I realize this is what you've read over and over in pro-Confederate sources, but it is simply false. Lincoln was trying to avoid using force because he didn't want a war, and the Radicals were increasingly voicing the suspicion, even on the Senate floor, that Lincoln was willing to let the Deep South leave in peace.
Lincoln showed no interest in sending a naval convoy to Sumter for any reason--until Davis idiotically forced his hand by cutting off the garrison's food supply. Once news of the cutoff reached the North, Northern pro-coercion newspapers erupted with screams about the "starving garrison." Even then, Lincoln strove to make the convoy as inoffensive and unprovocative as possible.
If Lincoln harbored any malice toward the South, he certainly didn't show it when he established merciful, modest Reconstruction terms for Louisiana in 1863, well before the war ended. Nor did he show any anti-Southern malice when the South surrendered. He told Grant to give lenient, generous surrender terms, which Grant did.

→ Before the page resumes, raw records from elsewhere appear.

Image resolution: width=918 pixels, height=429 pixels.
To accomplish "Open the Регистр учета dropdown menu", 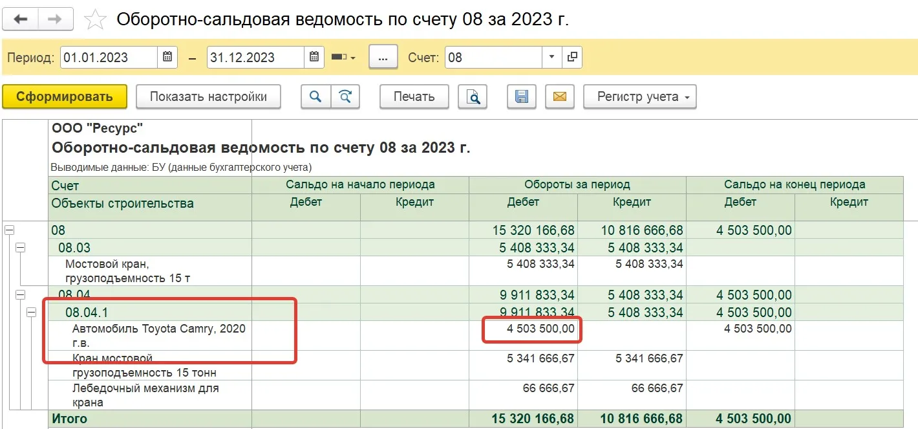I will click(x=639, y=97).

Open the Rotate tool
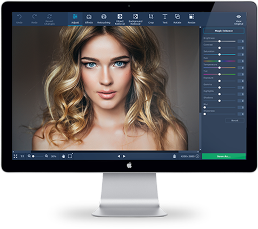pyautogui.click(x=177, y=19)
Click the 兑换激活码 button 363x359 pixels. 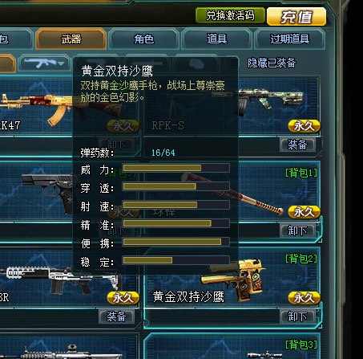[x=230, y=15]
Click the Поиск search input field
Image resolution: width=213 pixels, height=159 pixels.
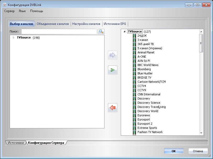tap(59, 31)
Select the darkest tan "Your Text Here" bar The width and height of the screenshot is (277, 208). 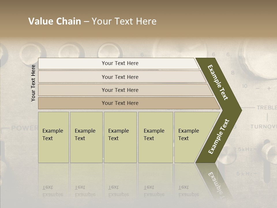[x=129, y=103]
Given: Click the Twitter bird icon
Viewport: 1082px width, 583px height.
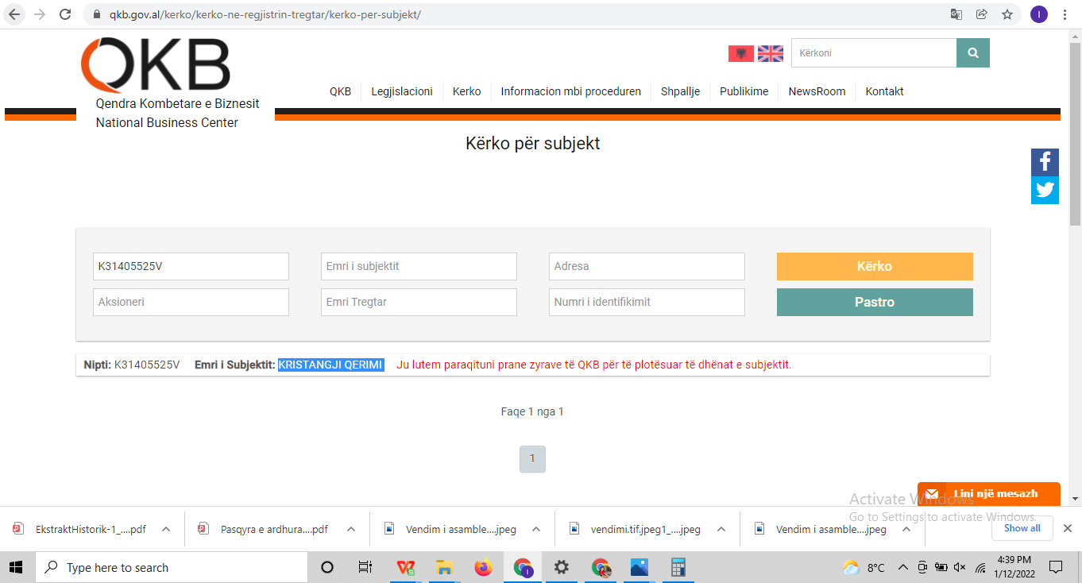Looking at the screenshot, I should pos(1045,191).
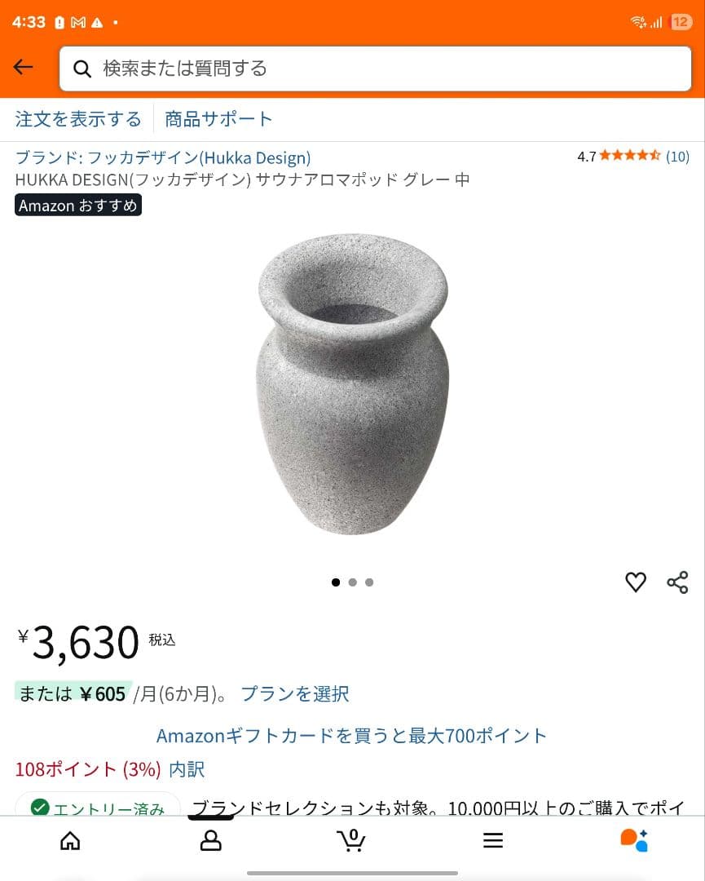Tap the share icon

coord(677,582)
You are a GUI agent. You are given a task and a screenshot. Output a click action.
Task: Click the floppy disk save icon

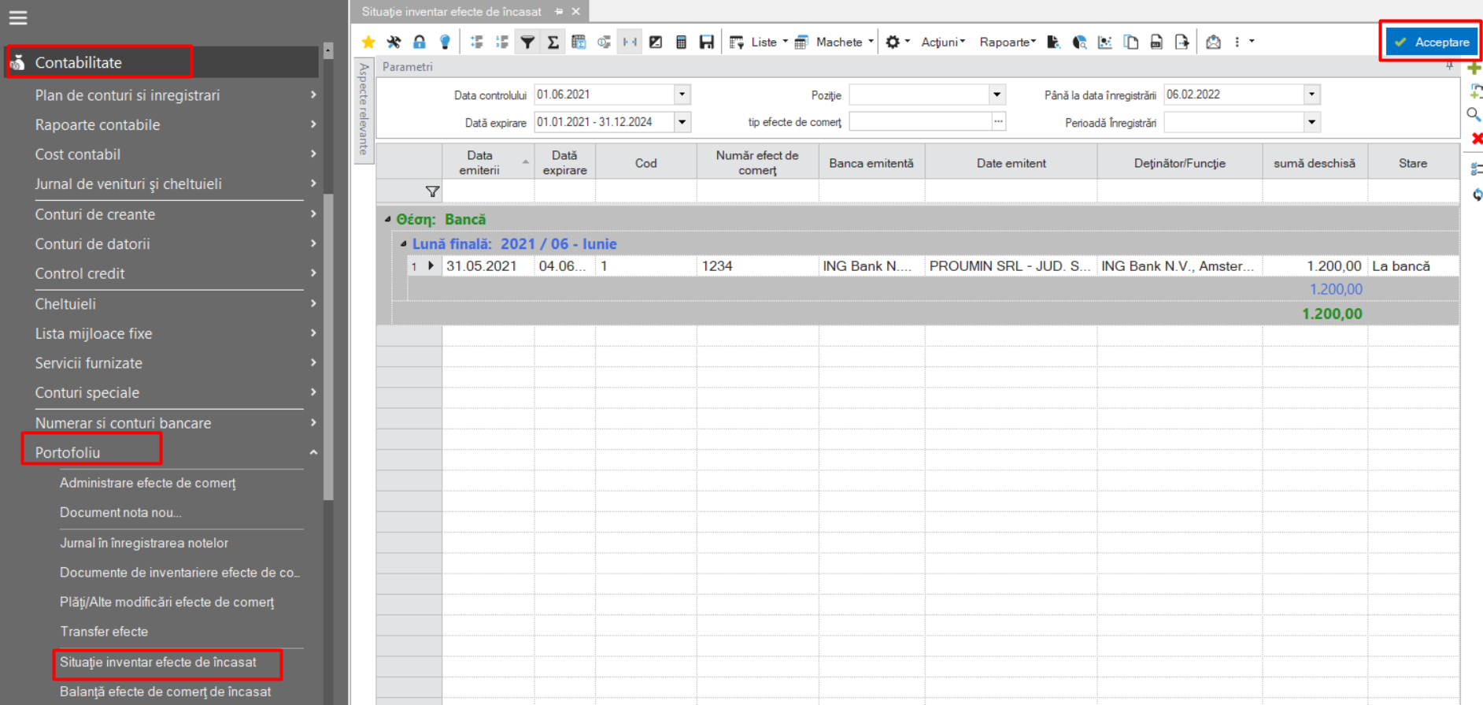(x=707, y=43)
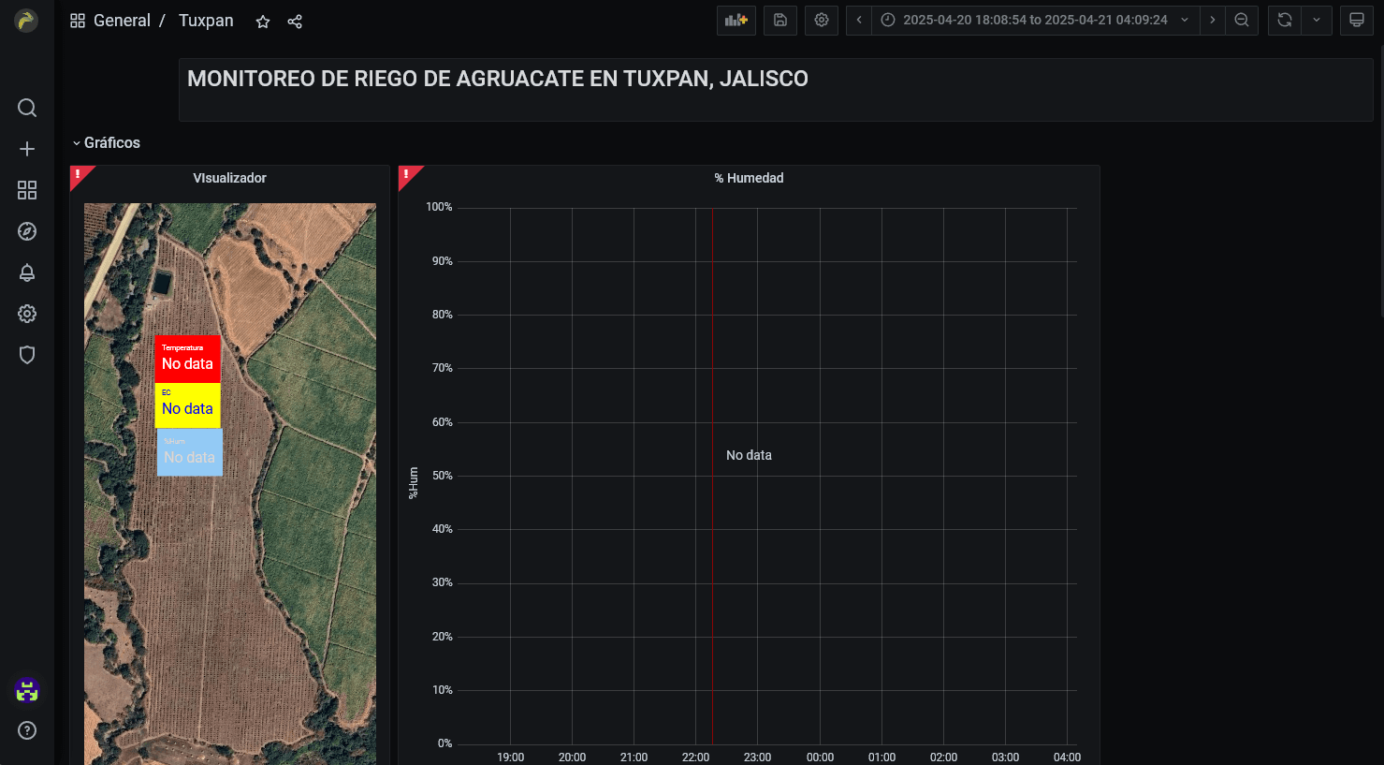Open the Dashboards grid icon in sidebar
The height and width of the screenshot is (765, 1384).
tap(27, 190)
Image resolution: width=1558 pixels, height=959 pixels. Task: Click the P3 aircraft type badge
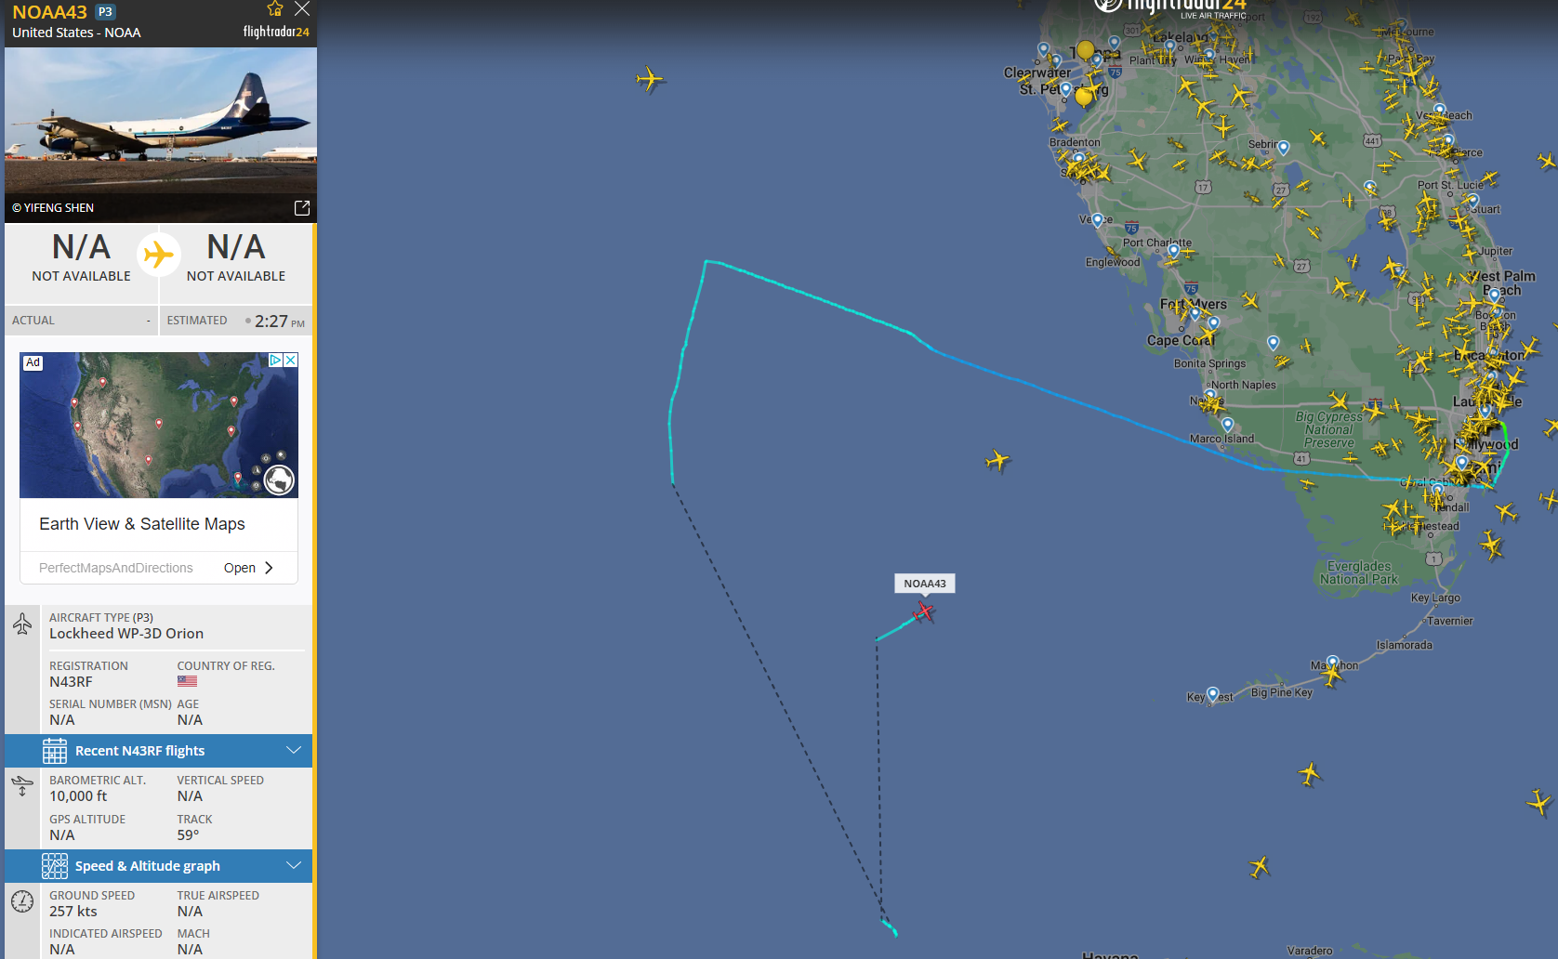(106, 12)
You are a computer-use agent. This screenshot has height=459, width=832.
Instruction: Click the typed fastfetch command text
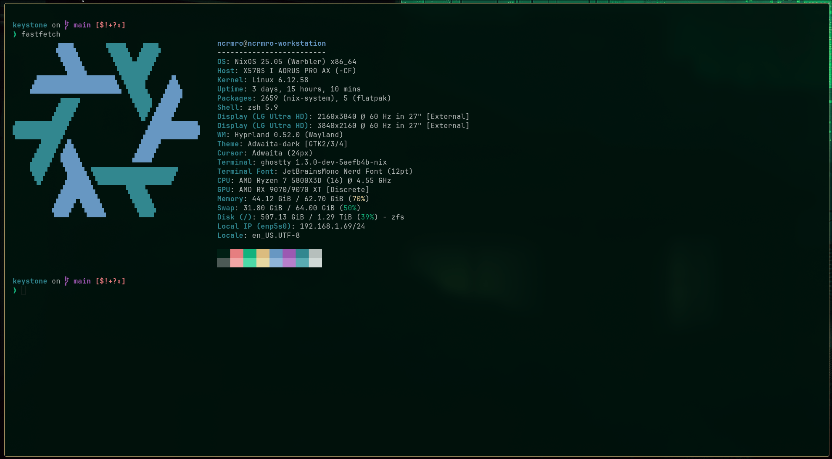click(41, 34)

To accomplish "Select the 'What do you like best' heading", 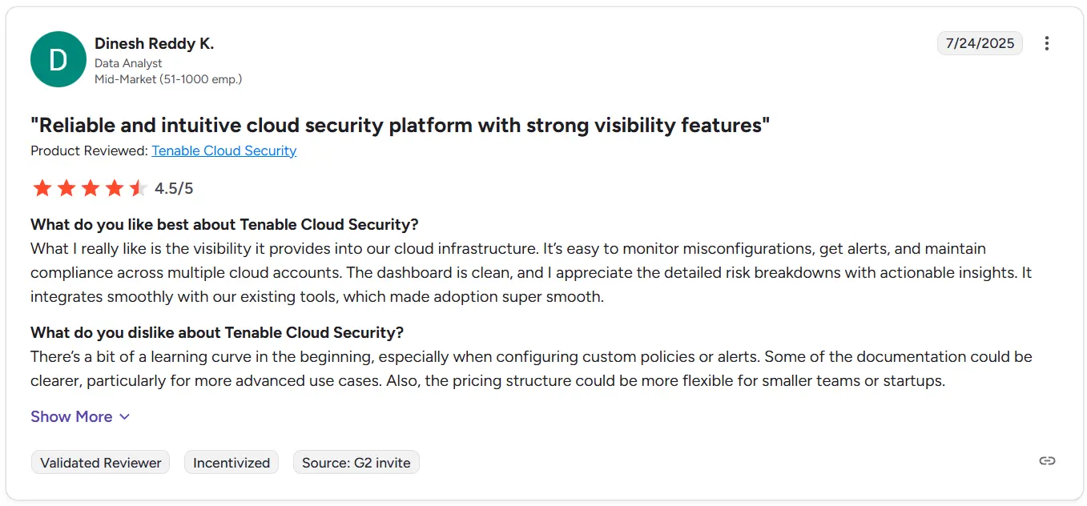I will 224,224.
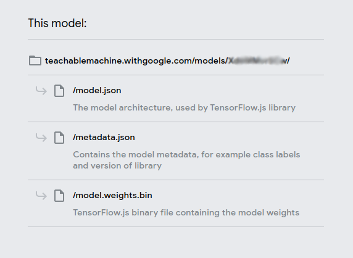This screenshot has height=258, width=353.
Task: Select the /model.json row
Action: (176, 99)
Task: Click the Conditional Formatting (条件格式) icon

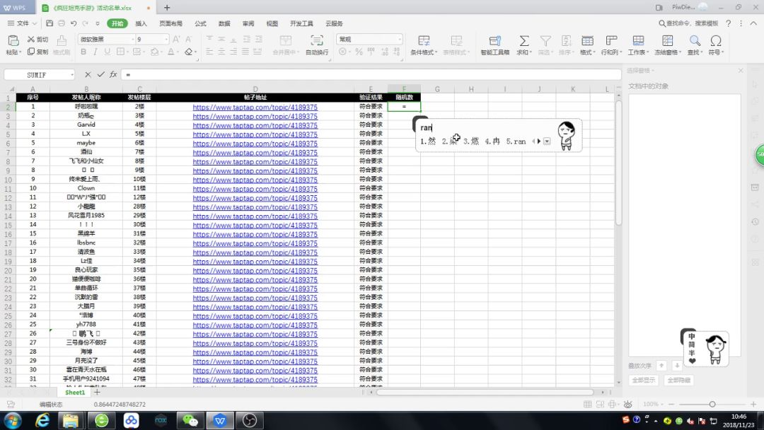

Lincoln's moderate and forgiving Reconstruction terms were trashed by the Radical Republicans after Lincoln died and after they gained control over Reconstruction.
The Deep South states blundered badly in refusing to honor the 1860 election results, which they were required to do by the Constitution. If they had waited and given Lincoln a chance to see how he would govern, and if Lincoln had proceeded to start persecuting the South, then the Southern states would have had valid reason to leave the Union. But they didn't even give Lincoln a chance.
What 'pro-Confederate sources' would that be?
You say things about Lincoln but don't provide anything but 'what you say'. What I have said, I have provided historical support.
In other words, your opinion is just as much bullshit as the dummygunny's .
Your 'middle of the road game' is shit.